Nur jede zweite Pflegekraft arbeitet Vollzeit

Düsseldorf..  In Pflegeberufen ist der Anteil der Teilzeitbeschäftigten deutlich höher als in anderen Branchen. Nach einer Studie der Bundesagentur für Arbeit waren 2013 mehr als die Hälfte des Pflegepersonals in Kliniken und Altenpflegeeinrichtungen in Teilzeit beschäftigt – bei allen sozialversicherungspflichtig Beschäftigten betrug die Quote nur 27 Prozent. Meist lassen sich Kinderbetreuung und Schichtdienst in Vollzeit in Pflegeberufen schwer verbinden. Jede fünfte Altenpflegehelferin ist aber trotz des allgemeinen Pflegermangels unfreiwillig teilzeitbeschäftigt, weil eine „Vollzeitstelle nicht zu finden“ war. Dieser Grund galt auch für Fachkräfte in Kliniken (fünf Prozent), Altenpflege (16 Prozent) und Krankenpflegehelferinnen (23 Prozent).

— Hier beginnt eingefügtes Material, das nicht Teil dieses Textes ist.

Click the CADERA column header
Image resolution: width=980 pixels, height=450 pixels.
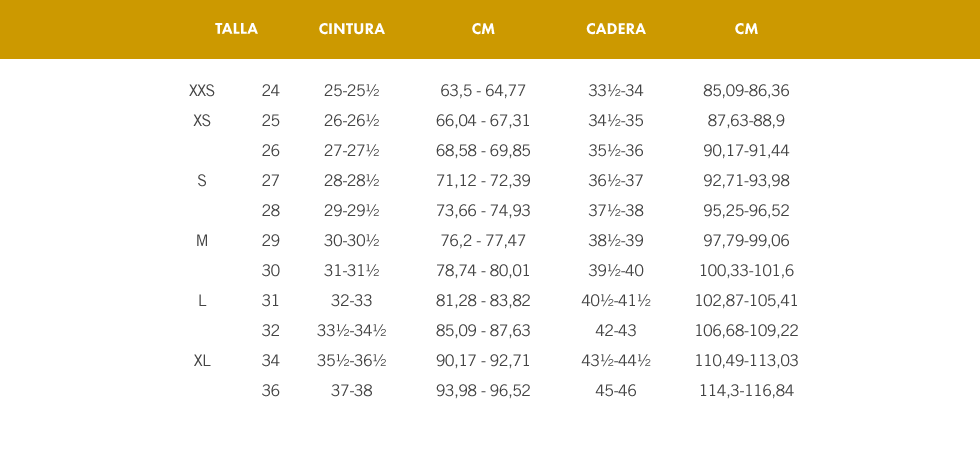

Nach Angaben der Krankenhausgesellschaft NRW ist „Teilzeit vor dem Hintergrund der familienorientierten Lebensplanung vielfach gewollt“. In einem Bericht für den Gesundheitsausschuss stellte Sozialminister Guntram Schneider (SPD) klar, dass der hohe Frauenanteil bei den Beschäftigten „ein wesentlicher Faktor für die weite Verbreitung von Teilzeitbeschäftigung“ sei. Während zwei Drittel der weiblichen Beschäftigten in Teilzeit arbeiten, sind es nur etwa ein Viertel der Männer in Pflegeberufen. Dabei räumte die Krankenhausgesellschaft ein, dass ein hoher Anteil von Teilzeitbeschäftigung „auch zur Aufrechterhaltung des Betriebes notwendig ist, um den Arbeitskräftebedarf an Wochenenden, im Nachtdienst, bei Arbeitsspitzen und Ausfallzeiten kompensieren zu können“.

Teilzeitbeschäftigung nimmt zu

Auffällig ist, dass die Teilzeitbeschäftigung bei den Pflegeberufen im letzten Jahrzehnt noch gestiegen ist. War 2001 noch knapp jede zweite Altenpflegehelferin in Vollzeit beschäftigt, so sank die Quote bis 2013 auf 31 Prozent.

Aufgrund des sich verschärfenden Personalmangels in Pflegeberufen drängte Schneider auf mehr Angebote in Kranken- und Pflegeeinrichtungen zur Unterstützung bei der Kinderbetreuung. Außerdem müssten Schichtpläne „gesundheitsförderlich gestaltet“ werden und Bewegungsschulungen sowie Betriebssport angeboten werden.